-- Data excerpts follows --

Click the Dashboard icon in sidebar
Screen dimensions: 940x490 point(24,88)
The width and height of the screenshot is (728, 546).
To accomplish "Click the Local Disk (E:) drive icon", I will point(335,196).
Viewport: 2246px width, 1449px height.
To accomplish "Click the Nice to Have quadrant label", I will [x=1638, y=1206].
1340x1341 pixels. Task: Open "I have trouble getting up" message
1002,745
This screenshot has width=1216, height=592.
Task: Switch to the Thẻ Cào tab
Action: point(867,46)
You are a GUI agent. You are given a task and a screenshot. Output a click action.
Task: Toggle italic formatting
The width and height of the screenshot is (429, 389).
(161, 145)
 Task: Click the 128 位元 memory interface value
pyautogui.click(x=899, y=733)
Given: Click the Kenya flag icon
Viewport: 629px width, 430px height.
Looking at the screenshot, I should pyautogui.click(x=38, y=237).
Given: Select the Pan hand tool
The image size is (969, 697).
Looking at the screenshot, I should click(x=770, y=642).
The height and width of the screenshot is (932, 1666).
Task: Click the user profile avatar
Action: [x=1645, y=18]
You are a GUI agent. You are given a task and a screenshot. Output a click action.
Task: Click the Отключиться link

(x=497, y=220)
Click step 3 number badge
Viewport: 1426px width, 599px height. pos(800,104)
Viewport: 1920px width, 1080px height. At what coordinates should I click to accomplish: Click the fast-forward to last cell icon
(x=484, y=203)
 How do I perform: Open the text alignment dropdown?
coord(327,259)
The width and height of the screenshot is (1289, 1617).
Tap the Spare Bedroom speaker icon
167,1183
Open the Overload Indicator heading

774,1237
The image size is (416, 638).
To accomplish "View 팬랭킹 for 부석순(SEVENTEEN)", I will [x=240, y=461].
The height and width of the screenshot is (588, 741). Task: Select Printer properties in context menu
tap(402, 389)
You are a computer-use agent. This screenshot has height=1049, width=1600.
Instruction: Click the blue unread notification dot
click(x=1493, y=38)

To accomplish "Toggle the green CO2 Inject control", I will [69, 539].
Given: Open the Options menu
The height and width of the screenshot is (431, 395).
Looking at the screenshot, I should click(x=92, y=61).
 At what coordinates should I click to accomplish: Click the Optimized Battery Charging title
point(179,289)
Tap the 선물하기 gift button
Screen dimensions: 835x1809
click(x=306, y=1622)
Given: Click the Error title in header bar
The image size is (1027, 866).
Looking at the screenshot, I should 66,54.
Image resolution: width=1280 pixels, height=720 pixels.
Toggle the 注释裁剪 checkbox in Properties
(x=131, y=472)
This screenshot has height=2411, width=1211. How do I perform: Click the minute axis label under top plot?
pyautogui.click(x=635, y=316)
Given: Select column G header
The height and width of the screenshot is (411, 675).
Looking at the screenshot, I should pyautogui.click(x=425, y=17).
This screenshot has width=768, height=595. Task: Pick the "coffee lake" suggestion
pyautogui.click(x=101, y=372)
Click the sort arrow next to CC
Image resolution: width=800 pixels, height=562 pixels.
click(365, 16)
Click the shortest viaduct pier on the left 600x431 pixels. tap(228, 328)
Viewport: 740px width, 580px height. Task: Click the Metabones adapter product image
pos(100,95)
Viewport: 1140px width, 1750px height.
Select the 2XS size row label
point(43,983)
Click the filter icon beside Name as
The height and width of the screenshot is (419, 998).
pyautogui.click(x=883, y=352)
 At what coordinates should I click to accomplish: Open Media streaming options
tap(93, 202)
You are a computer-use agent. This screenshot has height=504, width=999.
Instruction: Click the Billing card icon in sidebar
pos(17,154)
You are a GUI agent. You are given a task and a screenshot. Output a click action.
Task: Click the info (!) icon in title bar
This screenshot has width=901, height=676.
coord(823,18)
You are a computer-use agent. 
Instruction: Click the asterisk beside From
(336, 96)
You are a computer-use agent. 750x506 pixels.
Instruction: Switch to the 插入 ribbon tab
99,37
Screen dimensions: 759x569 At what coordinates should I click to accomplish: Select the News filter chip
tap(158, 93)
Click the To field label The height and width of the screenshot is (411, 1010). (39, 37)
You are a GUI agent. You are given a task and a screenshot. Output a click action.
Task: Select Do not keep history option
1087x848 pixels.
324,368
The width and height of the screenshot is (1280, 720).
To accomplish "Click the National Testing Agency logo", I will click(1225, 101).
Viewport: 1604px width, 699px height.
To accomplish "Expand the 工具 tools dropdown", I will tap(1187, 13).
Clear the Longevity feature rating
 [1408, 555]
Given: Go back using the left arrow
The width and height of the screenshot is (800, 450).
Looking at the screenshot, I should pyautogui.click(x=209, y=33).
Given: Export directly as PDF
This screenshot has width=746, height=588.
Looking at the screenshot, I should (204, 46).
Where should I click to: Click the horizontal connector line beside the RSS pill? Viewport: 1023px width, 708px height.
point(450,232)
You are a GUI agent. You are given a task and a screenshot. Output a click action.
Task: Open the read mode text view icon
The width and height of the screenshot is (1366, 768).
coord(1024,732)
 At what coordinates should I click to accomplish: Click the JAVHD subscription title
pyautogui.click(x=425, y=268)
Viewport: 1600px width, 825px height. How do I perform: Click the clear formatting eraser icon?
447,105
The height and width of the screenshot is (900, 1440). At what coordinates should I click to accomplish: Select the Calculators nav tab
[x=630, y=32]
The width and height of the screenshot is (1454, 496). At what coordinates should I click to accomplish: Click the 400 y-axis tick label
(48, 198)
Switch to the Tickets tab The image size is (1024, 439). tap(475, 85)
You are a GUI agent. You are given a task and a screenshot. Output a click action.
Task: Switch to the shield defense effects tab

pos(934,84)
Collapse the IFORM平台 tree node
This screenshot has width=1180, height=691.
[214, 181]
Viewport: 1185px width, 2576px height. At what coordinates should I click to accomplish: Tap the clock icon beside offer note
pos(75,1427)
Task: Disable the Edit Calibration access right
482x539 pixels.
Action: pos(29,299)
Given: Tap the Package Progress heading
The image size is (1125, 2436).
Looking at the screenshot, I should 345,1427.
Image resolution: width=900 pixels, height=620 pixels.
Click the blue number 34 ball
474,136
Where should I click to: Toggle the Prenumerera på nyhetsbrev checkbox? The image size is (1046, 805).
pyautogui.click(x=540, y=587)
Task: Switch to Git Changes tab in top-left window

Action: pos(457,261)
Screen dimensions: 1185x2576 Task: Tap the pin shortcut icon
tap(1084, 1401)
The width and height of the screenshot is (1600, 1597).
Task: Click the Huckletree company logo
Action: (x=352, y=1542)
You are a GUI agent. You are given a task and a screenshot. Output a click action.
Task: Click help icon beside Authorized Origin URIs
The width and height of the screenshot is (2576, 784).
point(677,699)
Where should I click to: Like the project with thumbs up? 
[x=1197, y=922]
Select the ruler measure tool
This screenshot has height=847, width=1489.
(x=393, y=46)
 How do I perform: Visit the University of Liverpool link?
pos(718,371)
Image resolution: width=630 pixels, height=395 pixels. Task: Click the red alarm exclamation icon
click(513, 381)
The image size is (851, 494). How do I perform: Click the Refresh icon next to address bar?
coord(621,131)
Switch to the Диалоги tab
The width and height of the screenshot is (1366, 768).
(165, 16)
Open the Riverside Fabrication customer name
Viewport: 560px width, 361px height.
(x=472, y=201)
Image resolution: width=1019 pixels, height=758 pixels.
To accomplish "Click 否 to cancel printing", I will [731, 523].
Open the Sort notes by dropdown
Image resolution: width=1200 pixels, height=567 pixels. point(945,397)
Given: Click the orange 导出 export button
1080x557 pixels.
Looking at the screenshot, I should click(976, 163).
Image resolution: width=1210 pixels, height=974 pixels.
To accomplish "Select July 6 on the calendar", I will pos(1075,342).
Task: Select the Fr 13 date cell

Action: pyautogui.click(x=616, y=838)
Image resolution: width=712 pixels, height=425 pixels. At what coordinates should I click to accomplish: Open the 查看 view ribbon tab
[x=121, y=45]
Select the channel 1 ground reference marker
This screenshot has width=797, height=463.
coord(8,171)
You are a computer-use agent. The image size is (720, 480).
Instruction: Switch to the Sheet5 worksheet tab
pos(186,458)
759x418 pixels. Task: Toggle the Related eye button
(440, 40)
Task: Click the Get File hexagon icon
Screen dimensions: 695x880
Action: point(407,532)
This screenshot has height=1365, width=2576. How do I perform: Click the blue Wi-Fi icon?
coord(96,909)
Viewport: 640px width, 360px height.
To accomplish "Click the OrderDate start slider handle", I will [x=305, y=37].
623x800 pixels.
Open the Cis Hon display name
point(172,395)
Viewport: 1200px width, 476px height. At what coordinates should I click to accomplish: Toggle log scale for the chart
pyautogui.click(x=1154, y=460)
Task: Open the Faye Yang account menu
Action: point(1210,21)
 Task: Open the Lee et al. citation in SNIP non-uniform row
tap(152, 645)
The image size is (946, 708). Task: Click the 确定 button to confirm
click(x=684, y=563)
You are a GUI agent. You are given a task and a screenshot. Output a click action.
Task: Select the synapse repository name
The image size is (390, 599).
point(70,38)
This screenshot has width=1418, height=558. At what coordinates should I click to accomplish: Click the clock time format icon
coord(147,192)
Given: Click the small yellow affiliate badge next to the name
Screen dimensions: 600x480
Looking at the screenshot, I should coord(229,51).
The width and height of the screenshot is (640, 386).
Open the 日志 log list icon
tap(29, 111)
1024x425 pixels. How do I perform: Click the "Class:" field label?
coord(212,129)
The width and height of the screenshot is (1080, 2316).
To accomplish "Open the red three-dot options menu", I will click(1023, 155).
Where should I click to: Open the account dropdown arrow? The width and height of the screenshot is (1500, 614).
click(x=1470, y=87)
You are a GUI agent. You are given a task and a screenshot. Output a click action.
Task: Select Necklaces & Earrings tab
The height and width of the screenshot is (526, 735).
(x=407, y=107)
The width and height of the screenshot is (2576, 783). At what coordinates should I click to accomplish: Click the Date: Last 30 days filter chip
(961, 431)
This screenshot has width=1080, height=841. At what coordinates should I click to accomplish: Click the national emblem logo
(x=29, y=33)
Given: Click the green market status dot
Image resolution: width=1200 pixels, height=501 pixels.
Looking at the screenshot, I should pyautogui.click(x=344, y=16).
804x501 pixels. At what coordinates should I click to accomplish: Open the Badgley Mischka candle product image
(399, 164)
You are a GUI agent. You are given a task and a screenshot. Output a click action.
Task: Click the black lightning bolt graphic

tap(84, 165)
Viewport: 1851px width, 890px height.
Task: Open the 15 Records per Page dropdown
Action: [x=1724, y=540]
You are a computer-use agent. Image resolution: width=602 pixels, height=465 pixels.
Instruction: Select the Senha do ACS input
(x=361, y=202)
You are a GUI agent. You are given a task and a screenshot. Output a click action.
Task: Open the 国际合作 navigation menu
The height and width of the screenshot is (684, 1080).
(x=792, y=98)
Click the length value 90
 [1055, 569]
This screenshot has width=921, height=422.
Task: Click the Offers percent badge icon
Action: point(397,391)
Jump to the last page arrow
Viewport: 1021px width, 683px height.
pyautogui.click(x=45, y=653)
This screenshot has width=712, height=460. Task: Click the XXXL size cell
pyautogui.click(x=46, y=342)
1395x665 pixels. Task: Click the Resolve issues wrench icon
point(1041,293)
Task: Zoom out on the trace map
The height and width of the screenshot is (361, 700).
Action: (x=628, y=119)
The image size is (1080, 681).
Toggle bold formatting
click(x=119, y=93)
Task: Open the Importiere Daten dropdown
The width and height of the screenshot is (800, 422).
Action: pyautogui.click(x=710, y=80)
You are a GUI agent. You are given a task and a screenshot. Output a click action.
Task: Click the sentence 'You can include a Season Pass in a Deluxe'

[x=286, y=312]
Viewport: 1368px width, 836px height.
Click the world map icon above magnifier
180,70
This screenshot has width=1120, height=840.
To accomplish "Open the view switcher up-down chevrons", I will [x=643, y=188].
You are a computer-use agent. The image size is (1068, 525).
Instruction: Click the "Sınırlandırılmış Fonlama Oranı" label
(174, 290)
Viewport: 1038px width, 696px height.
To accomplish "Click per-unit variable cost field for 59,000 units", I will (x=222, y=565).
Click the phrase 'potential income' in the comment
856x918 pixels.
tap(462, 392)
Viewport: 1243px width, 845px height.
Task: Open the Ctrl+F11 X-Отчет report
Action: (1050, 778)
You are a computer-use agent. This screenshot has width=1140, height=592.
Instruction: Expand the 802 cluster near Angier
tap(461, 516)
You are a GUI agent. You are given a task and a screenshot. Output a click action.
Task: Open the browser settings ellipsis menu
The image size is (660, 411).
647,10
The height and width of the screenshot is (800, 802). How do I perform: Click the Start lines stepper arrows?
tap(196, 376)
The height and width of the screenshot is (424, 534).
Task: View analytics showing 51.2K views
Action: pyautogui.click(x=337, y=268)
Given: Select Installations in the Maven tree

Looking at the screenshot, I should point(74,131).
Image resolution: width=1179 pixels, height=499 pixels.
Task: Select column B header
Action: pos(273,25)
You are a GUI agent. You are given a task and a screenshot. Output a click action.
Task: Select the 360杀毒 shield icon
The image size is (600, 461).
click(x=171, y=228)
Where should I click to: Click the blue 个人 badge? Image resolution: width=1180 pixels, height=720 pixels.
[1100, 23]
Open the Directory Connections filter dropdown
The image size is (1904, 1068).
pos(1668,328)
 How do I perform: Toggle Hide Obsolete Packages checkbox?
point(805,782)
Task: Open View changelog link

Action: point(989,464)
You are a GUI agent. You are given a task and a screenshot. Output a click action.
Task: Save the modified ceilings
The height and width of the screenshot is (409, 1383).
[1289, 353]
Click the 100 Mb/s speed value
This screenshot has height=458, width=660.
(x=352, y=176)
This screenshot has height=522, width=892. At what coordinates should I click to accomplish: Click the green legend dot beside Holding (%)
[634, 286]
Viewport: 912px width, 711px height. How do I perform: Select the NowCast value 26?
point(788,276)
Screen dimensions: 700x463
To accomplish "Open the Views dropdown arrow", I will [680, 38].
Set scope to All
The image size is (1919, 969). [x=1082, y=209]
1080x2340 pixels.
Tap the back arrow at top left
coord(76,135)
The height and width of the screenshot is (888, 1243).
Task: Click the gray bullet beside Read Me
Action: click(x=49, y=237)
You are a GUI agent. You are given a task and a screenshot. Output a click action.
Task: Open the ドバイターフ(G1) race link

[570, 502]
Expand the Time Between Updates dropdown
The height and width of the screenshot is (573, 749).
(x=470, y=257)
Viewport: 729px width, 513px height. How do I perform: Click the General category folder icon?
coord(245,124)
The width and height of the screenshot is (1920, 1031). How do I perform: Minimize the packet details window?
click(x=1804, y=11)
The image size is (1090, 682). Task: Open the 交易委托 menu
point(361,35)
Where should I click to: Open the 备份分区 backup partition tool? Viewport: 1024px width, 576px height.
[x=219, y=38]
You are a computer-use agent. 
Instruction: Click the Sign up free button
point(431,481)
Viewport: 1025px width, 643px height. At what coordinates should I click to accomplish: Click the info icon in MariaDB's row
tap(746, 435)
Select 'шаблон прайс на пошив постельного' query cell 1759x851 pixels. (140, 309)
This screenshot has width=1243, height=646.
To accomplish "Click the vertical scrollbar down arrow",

-- Data excerpts concluded --

Exercise goal: After locating the line with "Click the length value 90" above, return that line and every later line through the one with "You are a computer-use agent. The image size is (1068, 525).", word for word and with nothing else.

Written solution:
Click the length value 90
 [1055, 569]
This screenshot has width=921, height=422.
Task: Click the Offers percent badge icon
Action: point(397,391)
Jump to the last page arrow
Viewport: 1021px width, 683px height.
pyautogui.click(x=45, y=653)
This screenshot has width=712, height=460. Task: Click the XXXL size cell
pyautogui.click(x=46, y=342)
1395x665 pixels. Task: Click the Resolve issues wrench icon
point(1041,293)
Task: Zoom out on the trace map
The height and width of the screenshot is (361, 700).
Action: (x=628, y=119)
The image size is (1080, 681).
Toggle bold formatting
click(x=119, y=93)
Task: Open the Importiere Daten dropdown
The width and height of the screenshot is (800, 422).
Action: pyautogui.click(x=710, y=80)
You are a GUI agent. You are given a task and a screenshot. Output a click action.
Task: Click the sentence 'You can include a Season Pass in a Deluxe'

[x=286, y=312]
Viewport: 1368px width, 836px height.
Click the world map icon above magnifier
180,70
This screenshot has width=1120, height=840.
To accomplish "Open the view switcher up-down chevrons", I will [x=643, y=188].
You are a computer-use agent. The image size is (1068, 525).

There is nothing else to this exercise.